'''

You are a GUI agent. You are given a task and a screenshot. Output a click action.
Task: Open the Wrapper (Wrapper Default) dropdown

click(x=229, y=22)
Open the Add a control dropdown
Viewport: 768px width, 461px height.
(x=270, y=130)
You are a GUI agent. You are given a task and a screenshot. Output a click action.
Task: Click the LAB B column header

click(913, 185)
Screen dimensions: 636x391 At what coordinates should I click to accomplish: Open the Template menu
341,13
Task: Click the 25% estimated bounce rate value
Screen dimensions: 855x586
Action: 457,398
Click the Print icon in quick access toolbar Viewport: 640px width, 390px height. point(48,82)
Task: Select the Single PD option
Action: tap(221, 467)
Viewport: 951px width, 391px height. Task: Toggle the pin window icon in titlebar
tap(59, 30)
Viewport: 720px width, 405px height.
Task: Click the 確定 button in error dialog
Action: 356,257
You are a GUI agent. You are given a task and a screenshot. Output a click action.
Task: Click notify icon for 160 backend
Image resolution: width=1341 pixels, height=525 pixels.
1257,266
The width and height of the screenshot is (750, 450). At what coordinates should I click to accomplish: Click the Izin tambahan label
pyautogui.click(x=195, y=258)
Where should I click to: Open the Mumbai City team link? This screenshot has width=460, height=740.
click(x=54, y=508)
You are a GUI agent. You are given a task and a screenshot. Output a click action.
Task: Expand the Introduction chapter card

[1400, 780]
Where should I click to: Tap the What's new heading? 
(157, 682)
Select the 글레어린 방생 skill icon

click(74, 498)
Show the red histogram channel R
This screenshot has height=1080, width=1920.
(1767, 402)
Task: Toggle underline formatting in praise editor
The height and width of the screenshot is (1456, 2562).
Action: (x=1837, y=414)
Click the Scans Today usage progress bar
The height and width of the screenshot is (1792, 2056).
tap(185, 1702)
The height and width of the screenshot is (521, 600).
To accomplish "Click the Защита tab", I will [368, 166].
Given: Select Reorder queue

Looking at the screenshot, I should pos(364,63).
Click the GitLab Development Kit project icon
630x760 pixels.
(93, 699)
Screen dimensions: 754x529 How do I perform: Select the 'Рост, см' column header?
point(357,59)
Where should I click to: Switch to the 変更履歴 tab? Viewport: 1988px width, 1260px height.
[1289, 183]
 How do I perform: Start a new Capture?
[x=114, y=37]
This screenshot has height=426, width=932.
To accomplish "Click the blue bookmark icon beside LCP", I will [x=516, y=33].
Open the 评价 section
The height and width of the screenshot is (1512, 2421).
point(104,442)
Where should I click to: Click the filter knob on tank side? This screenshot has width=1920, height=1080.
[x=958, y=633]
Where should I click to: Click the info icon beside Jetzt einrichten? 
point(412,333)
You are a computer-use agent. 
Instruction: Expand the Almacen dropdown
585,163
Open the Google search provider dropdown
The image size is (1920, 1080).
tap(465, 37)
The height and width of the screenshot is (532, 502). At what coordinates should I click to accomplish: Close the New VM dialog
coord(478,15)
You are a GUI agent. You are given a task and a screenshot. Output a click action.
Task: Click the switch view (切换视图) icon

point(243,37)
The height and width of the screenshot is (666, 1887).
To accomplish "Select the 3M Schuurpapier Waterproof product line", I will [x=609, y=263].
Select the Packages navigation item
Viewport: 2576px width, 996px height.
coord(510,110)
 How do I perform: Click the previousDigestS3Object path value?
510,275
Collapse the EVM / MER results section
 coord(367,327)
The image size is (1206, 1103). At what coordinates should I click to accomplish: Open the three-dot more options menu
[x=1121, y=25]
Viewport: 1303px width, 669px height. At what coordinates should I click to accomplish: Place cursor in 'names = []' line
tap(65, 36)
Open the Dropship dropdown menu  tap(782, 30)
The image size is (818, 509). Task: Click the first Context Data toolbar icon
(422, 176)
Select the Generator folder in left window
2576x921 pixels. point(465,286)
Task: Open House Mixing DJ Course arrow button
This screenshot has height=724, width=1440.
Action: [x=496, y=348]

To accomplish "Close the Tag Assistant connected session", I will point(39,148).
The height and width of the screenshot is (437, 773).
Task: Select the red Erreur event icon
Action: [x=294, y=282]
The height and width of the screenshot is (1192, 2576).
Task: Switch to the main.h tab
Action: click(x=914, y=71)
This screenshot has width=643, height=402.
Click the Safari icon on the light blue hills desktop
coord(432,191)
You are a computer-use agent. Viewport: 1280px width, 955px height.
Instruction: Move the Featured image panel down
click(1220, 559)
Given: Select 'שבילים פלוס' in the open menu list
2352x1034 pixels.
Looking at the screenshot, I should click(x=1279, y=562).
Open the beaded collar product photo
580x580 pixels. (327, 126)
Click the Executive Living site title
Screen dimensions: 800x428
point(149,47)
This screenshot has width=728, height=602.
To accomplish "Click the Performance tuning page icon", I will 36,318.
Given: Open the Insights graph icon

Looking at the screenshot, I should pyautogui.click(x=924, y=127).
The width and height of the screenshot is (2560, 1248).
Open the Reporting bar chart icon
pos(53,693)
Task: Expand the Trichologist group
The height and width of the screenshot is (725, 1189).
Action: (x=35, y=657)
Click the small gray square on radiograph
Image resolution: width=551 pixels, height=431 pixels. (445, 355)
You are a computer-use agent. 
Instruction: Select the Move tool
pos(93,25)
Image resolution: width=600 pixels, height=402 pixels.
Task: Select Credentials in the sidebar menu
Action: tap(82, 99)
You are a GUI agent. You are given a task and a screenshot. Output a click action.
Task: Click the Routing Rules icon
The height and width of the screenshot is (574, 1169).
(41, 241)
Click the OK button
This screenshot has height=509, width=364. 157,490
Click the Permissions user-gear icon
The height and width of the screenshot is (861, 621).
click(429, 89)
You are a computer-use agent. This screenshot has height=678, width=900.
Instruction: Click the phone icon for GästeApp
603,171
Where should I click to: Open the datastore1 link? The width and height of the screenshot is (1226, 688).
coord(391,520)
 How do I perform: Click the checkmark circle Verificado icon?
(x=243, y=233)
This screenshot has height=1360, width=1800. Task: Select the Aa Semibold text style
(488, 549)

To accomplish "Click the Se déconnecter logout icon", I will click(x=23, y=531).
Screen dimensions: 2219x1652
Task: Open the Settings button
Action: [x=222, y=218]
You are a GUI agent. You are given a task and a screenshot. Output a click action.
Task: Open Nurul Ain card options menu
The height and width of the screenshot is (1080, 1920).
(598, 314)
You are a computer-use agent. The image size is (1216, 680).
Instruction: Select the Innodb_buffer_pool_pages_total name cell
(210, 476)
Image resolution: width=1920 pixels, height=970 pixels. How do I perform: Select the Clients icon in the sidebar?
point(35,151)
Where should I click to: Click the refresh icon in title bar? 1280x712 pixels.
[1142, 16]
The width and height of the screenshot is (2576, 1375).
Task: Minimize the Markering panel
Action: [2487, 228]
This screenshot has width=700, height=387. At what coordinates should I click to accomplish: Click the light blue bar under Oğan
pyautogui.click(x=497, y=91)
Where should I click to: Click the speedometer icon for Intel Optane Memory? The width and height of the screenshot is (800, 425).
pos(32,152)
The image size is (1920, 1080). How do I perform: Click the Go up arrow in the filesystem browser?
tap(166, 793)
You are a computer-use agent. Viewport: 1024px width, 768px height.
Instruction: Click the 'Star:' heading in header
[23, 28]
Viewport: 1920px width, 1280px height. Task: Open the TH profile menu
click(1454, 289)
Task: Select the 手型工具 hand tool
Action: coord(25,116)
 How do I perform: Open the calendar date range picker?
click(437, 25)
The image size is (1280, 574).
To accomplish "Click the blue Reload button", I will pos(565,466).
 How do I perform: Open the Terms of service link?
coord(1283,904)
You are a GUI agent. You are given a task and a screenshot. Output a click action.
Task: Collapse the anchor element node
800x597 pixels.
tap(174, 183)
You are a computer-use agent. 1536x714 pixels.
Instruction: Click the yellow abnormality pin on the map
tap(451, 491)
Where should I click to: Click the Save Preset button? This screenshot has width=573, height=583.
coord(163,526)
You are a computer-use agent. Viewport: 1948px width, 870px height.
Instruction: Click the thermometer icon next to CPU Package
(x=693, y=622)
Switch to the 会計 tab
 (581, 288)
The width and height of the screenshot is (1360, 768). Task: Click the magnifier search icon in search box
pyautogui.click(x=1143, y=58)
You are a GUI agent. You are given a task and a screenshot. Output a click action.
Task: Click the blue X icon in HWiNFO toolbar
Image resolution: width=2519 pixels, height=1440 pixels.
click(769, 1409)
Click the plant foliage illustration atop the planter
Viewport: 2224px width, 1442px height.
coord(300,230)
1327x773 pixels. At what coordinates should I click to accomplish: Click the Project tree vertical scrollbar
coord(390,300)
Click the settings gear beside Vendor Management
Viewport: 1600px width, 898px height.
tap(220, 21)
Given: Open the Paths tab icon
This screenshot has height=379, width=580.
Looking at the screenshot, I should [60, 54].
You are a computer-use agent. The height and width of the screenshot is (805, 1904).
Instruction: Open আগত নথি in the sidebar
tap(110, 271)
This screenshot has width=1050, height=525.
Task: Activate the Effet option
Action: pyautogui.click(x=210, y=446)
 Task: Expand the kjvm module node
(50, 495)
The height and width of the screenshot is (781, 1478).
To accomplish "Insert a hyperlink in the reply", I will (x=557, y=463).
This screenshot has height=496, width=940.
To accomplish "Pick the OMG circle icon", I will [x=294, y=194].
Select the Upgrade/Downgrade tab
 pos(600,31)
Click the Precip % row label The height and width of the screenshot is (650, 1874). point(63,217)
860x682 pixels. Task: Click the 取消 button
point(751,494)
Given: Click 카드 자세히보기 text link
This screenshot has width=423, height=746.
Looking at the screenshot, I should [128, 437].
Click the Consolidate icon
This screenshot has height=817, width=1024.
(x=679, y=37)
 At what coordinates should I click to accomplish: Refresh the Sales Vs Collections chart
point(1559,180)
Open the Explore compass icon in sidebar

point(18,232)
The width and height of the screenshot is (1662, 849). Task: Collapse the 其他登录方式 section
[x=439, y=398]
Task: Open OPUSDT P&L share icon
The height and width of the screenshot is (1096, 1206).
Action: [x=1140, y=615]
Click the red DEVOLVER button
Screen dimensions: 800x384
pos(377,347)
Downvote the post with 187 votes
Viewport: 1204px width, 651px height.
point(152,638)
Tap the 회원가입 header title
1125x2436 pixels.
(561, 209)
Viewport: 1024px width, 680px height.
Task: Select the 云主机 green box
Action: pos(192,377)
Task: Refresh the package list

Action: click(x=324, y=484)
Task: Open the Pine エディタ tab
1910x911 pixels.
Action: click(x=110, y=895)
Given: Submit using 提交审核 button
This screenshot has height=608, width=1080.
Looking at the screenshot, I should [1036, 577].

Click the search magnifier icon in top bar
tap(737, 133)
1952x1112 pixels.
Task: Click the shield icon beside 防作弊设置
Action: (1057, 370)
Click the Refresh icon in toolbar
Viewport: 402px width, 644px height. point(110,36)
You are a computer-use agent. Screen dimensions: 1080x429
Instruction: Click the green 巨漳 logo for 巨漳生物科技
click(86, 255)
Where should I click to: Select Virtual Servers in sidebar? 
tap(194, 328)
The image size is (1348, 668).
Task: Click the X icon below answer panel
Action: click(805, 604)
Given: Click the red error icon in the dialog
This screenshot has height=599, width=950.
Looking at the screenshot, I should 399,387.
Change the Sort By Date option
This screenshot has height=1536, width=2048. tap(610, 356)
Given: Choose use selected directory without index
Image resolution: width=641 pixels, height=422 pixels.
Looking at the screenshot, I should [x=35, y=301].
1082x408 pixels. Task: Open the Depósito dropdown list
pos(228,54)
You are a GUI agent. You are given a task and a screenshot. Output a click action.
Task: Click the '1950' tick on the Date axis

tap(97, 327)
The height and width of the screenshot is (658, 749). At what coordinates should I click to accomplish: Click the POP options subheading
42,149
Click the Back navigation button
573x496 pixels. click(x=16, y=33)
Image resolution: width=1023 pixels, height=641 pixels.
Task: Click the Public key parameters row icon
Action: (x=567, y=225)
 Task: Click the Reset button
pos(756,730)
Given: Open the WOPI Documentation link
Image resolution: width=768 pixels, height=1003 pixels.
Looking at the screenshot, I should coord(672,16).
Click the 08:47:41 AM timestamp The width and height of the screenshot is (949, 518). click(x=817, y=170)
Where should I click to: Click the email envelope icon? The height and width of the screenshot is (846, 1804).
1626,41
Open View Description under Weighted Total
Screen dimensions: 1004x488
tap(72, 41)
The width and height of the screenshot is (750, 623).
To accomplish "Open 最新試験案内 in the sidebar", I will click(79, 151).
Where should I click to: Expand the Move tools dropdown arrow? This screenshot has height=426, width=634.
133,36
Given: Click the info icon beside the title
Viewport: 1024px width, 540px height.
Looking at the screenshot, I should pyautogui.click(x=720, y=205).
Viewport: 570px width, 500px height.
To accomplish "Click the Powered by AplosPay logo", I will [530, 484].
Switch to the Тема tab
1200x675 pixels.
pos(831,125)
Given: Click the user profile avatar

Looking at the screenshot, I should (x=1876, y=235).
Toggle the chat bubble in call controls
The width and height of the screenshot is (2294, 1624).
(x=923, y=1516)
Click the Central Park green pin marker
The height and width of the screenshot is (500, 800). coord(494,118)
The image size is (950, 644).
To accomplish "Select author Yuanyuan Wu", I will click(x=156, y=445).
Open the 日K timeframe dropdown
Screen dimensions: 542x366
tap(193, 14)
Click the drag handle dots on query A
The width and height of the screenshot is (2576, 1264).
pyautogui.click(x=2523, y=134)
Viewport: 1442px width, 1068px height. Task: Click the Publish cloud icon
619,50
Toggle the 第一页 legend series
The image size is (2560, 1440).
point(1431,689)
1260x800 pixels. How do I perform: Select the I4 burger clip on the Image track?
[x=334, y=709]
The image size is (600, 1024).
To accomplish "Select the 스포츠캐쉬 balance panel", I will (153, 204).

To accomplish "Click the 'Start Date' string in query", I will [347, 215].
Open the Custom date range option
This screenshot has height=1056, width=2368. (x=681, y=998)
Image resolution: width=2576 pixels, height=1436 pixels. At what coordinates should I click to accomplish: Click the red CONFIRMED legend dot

'''

**WORK REQUIRED**
Copy the items above word for word, starting with the line that contains "1260x800 pixels. How" and continuing through the last line of the items, both ends included.

**THE RESULT**
1260x800 pixels. How do I perform: Select the I4 burger clip on the Image track?
[x=334, y=709]
The image size is (600, 1024).
To accomplish "Select the 스포츠캐쉬 balance panel", I will (153, 204).

To accomplish "Click the 'Start Date' string in query", I will [347, 215].
Open the Custom date range option
This screenshot has height=1056, width=2368. (x=681, y=998)
Image resolution: width=2576 pixels, height=1436 pixels. At what coordinates should I click to accomplish: Click the red CONFIRMED legend dot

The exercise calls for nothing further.